Od co miałem do napisania . 

[2014-06-09 09:29]

pakul1206

Sprawa jest prosta 80% strażników nie posiada mózgu więc jak mają sie nauczyć przepisów? [2014-06-09 10:43]

Bernard51

Musiał byś przestudiować prawo karne jak i kodeks wykroczeń i twojemu koledze polecam, Jeżeli jest zagrożenie życia lub zdrowia obywatela , patrol policji ma prawo interweniować.
Kiedy nie świadomie lub świadomie narażasz na utratę swoje życie lub zdrowie podlegasz karze lub wykroczeniu. Ludzie którzy próbują popełnić samobójstwo wchodzą w konflikt z prawem  są traktowani jako przestępcy.
[2014-06-09 11:48]

Jędrula

Musiał byś przestudiować prawo karne jak i kodeks wykroczeń i twojemu koledze polecam, Jeżeli jest zagrożenie życia lub zdrowia obywatela , patrol policji ma prawo interweniować.
Kiedy nie świadomie lub świadomie narażasz na utratę swoje życie lub zdrowie podlegasz karze lub wykroczeniu. Ludzie którzy próbują popełnić samobójstwo wchodzą w konflikt z prawem  są traktowani jako przestępcy.

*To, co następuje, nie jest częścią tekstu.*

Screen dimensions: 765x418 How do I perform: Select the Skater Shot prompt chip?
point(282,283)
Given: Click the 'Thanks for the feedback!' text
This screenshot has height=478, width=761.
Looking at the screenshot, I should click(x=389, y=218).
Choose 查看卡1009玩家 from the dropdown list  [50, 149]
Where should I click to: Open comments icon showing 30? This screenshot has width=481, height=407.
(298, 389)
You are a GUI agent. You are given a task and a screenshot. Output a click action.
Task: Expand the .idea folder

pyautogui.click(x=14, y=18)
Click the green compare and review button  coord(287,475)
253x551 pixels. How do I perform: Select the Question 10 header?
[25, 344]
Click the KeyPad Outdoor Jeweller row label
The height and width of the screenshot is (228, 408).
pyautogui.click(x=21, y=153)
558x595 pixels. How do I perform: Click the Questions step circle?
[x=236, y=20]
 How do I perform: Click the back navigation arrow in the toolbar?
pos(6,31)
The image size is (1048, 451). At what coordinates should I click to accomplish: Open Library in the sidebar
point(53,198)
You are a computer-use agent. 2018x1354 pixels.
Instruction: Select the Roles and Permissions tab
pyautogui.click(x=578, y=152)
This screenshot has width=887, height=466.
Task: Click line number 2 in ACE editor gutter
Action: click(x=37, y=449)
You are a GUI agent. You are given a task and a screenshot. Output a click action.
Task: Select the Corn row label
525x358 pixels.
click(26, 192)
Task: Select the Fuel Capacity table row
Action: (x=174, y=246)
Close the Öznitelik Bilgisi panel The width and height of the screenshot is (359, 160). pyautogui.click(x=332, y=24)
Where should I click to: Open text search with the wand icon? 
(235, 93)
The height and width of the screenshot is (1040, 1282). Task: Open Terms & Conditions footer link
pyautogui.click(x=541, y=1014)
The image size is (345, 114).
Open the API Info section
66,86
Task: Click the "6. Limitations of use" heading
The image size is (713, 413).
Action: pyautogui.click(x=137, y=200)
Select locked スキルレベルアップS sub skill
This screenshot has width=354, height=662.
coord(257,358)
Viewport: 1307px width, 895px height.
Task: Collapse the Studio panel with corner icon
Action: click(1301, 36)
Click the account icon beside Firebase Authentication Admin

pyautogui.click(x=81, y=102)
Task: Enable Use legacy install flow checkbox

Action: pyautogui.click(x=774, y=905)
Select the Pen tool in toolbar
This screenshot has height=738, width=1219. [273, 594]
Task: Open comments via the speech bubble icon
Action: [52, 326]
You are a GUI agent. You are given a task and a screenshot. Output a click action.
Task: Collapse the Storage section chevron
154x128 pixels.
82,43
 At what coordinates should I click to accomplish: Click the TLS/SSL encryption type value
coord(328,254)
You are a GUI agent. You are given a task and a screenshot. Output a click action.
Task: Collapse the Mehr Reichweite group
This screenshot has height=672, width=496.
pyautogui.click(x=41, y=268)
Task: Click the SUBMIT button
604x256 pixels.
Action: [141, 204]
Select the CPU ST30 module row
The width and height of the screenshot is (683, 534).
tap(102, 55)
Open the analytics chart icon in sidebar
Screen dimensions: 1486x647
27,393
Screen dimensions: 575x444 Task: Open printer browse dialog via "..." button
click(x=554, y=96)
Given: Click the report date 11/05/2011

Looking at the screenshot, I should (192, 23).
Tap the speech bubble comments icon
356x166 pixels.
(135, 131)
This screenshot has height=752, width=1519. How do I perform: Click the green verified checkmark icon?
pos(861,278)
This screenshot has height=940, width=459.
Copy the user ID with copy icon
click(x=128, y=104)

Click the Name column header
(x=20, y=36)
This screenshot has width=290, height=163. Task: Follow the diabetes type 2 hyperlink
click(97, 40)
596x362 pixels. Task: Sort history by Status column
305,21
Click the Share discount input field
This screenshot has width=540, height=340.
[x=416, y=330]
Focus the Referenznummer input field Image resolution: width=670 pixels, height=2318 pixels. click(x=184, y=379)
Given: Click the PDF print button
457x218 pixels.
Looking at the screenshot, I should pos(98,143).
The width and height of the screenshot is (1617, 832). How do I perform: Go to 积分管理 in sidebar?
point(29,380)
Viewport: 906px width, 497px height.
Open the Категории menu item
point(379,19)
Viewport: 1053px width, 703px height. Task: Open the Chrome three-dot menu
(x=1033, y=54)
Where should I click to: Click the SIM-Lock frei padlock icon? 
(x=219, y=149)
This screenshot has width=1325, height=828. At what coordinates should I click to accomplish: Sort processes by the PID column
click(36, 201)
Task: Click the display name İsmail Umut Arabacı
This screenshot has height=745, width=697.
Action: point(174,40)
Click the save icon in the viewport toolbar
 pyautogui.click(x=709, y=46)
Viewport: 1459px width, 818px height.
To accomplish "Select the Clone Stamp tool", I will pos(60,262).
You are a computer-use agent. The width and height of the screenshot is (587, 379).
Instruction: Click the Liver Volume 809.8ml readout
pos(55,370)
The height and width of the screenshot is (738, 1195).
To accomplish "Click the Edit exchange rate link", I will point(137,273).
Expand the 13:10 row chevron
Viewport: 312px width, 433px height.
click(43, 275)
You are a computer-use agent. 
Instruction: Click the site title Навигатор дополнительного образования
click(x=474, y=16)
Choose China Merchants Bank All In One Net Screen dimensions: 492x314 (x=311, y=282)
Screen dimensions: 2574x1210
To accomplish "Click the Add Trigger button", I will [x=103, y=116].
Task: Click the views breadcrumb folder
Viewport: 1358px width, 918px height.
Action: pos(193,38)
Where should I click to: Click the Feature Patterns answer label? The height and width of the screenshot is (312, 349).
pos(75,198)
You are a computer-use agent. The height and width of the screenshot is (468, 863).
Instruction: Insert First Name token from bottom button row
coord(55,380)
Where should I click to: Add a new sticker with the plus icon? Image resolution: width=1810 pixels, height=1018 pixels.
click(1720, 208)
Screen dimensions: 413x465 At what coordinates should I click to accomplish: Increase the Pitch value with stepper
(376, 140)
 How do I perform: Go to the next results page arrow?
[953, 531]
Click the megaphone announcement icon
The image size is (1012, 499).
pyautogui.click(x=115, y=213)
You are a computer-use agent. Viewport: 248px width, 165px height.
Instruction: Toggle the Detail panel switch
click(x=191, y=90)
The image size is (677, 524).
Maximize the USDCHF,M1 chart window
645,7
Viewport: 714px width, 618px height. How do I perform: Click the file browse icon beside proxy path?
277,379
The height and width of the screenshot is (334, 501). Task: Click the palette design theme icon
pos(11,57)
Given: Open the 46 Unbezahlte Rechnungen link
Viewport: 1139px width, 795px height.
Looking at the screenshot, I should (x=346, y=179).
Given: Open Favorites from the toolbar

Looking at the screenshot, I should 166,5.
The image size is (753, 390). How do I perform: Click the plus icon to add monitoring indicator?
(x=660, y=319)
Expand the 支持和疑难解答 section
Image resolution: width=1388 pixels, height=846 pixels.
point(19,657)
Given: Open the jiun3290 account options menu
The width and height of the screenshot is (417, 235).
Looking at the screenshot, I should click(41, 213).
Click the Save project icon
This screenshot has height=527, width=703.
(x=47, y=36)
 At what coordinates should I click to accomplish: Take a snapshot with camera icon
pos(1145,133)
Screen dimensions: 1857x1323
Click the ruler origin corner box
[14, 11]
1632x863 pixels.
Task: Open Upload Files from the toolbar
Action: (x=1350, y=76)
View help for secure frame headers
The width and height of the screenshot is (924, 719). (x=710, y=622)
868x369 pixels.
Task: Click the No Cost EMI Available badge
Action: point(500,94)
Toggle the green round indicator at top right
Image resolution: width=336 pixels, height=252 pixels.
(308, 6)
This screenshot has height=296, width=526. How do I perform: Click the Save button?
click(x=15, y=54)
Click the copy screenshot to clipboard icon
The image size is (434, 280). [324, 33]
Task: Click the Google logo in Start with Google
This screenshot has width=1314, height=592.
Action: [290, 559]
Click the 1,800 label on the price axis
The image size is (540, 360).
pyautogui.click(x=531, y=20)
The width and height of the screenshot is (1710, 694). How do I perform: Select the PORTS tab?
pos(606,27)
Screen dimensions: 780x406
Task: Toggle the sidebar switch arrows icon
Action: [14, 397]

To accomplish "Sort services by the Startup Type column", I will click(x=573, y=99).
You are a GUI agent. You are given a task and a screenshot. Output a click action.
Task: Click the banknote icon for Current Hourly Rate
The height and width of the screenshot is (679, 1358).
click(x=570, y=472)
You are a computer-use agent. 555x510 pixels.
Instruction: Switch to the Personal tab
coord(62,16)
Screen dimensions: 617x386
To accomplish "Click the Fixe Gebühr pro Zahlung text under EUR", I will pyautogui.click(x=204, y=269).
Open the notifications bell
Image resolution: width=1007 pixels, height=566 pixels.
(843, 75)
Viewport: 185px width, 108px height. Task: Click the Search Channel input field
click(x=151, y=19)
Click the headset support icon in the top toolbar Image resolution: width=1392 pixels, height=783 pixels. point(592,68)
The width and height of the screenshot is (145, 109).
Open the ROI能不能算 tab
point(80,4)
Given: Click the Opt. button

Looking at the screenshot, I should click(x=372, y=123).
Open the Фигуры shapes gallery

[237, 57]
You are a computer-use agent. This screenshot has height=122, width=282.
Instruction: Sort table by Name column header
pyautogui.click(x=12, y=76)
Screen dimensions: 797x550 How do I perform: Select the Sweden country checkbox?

Mylisz się Bernard , każdy polak może decydować o swoim życiu i popełnić samobójstwo , to jest Twój wybór i nawet jak Ci się nie uda tego zrobić to włos z głowy Ci nie spadnie .Po drugie jak już popełni ten czyn to nie można go traktować jak przestępce bo przecież nie żyje ? :)Autora tekstu nie rozumiem , Kolega ma pretensje do policjantów , że poprosili go aby zszedł z lodu i się wylegitymował czy pretensje ogólnie o sam fakt legitymowania ? [2014-06-09 12:35]

miecz-gaz

Musiał byś przestudiować prawo karne jak i kodeks wykroczeń i twojemu koledze polecam, Jeżeli jest zagrożenie życia lub zdrowia obywatela , patrol policji ma prawo interweniować.
Kiedy nie świadomie lub świadomie narażasz na utratę swoje życie lub zdrowie podlegasz karze lub wykroczeniu. Ludzie którzy próbują popełnić samobójstwo wchodzą w konflikt z prawem  są traktowani jako przestępcy.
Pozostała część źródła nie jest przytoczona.